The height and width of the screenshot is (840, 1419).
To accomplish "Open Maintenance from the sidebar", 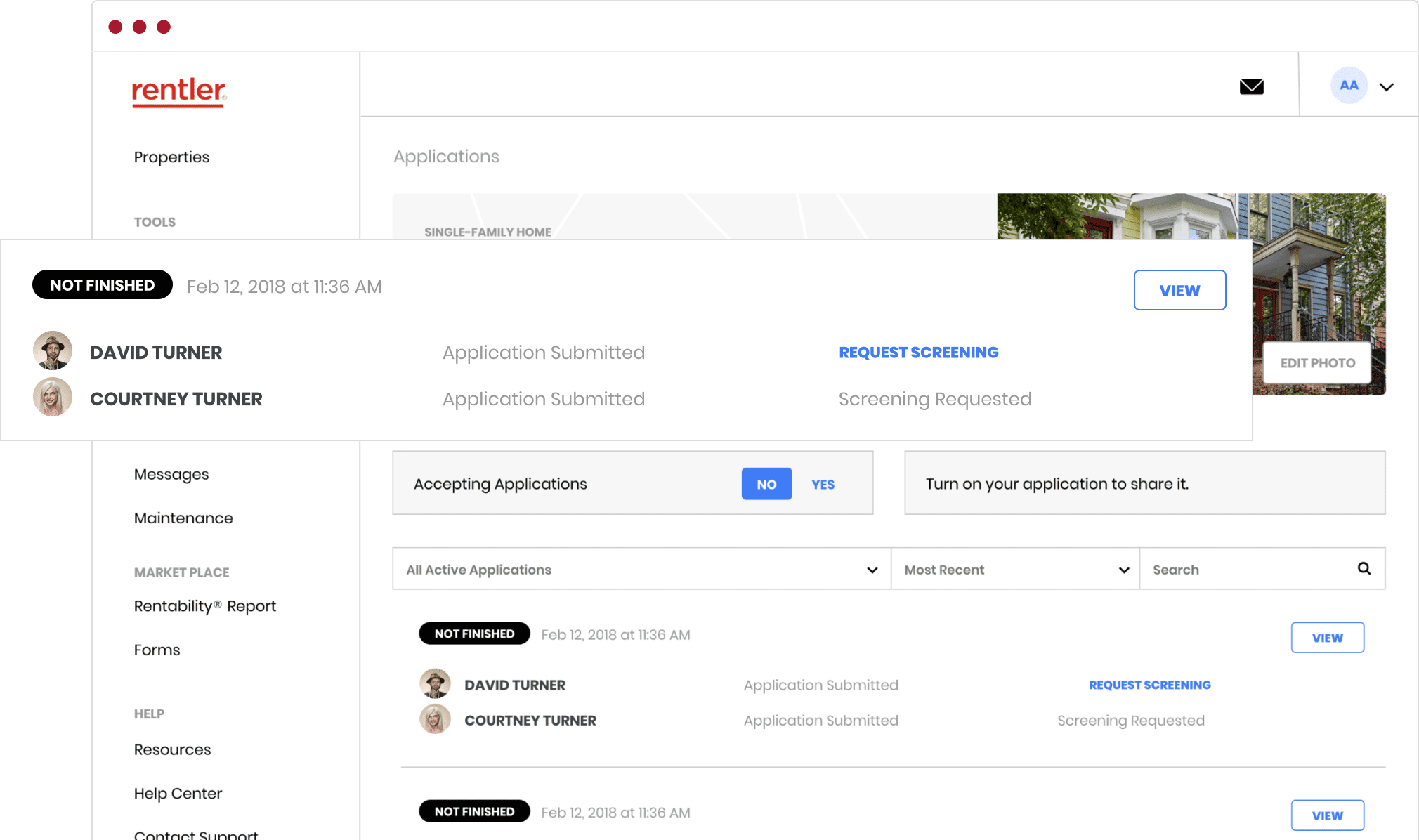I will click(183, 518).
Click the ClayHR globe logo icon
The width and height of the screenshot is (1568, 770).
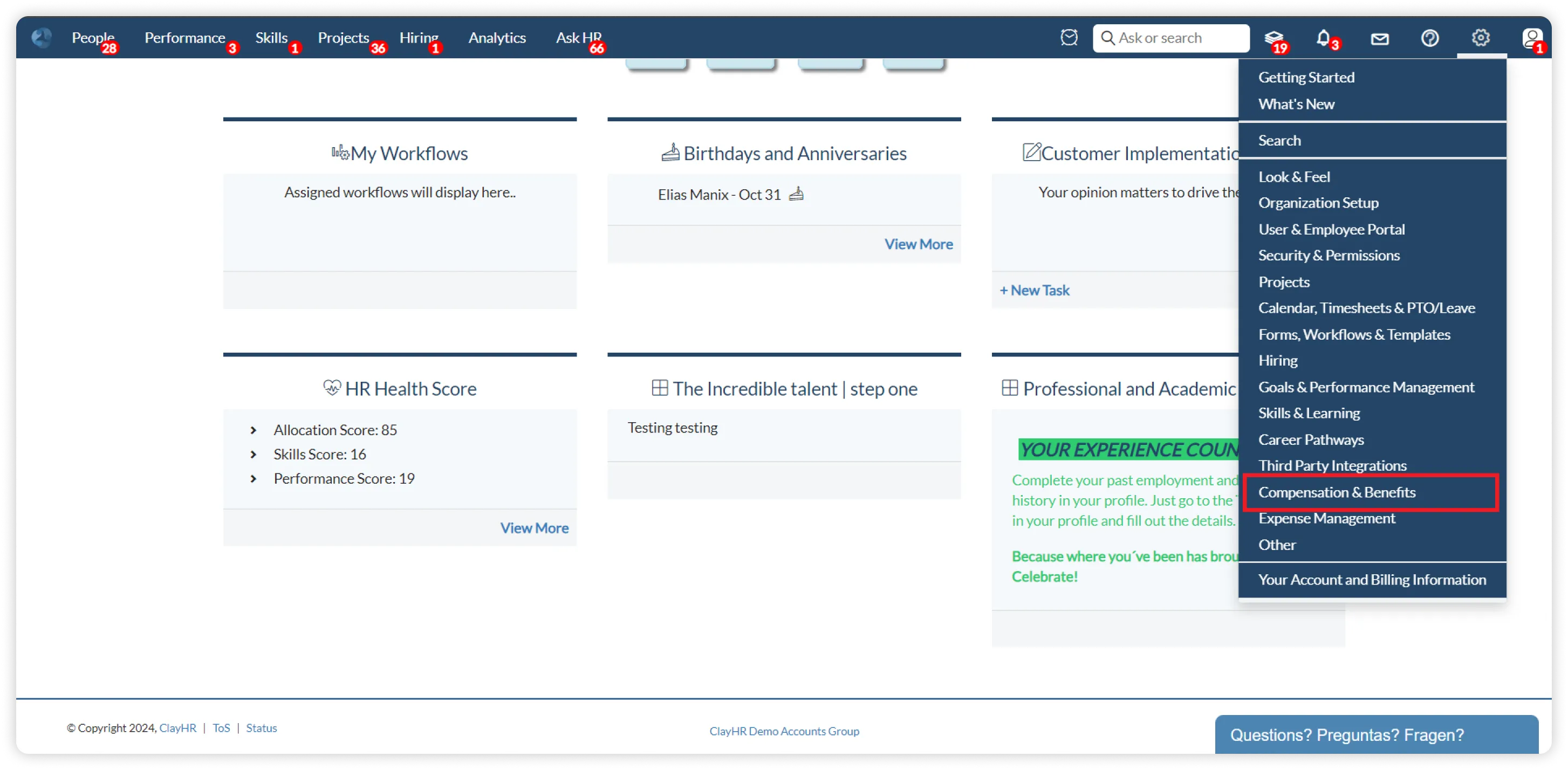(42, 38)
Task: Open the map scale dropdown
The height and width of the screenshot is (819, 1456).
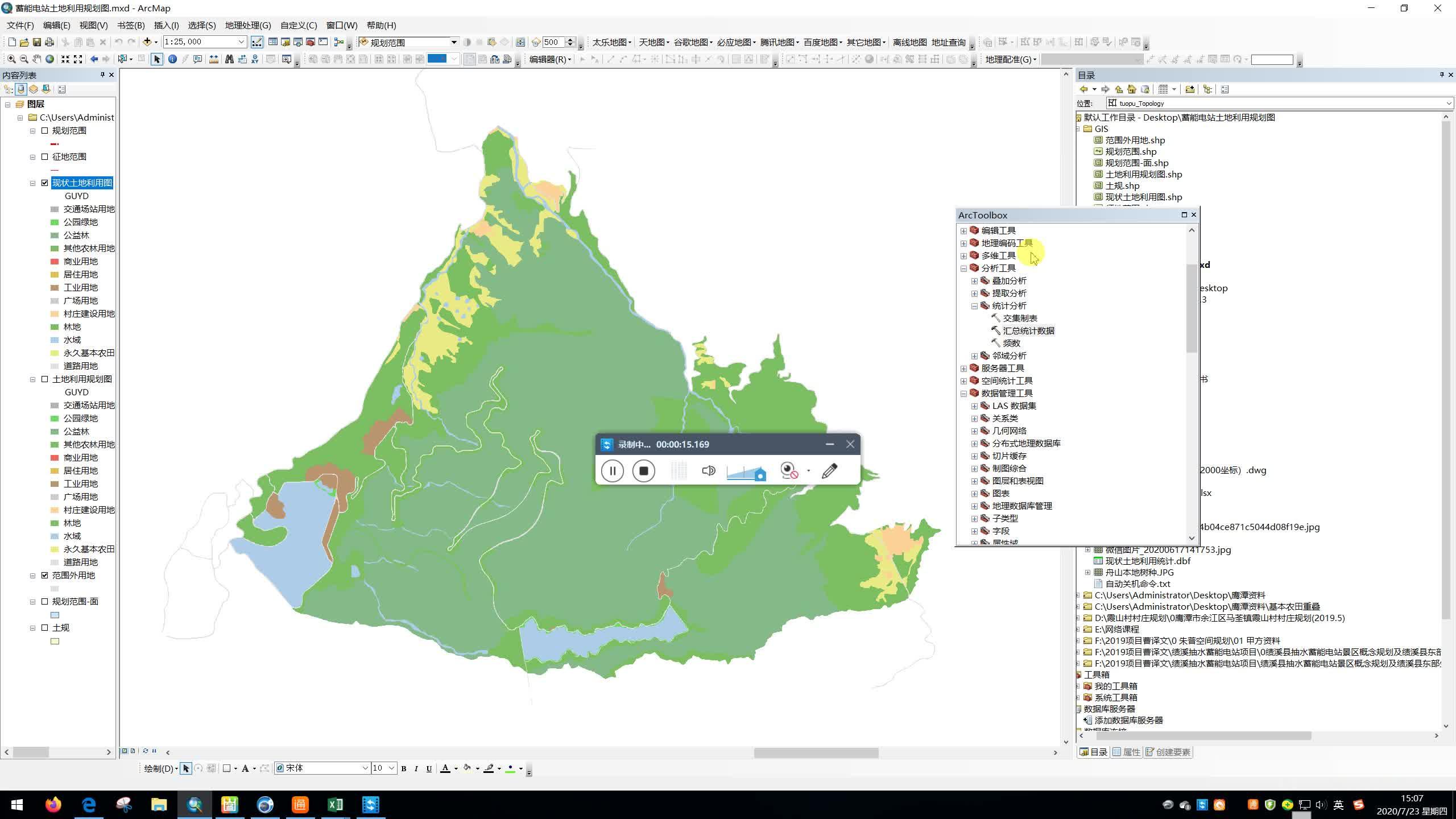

━━━━━━

Extract, word for word, every line from the one containing "Click the ClayHR globe logo icon" to the end of the data above, both ends included, and leave out the pictures.

> [Task response]:
Click the ClayHR globe logo icon
The width and height of the screenshot is (1568, 770).
(42, 38)
Task: Open the map scale dropdown
The height and width of the screenshot is (819, 1456).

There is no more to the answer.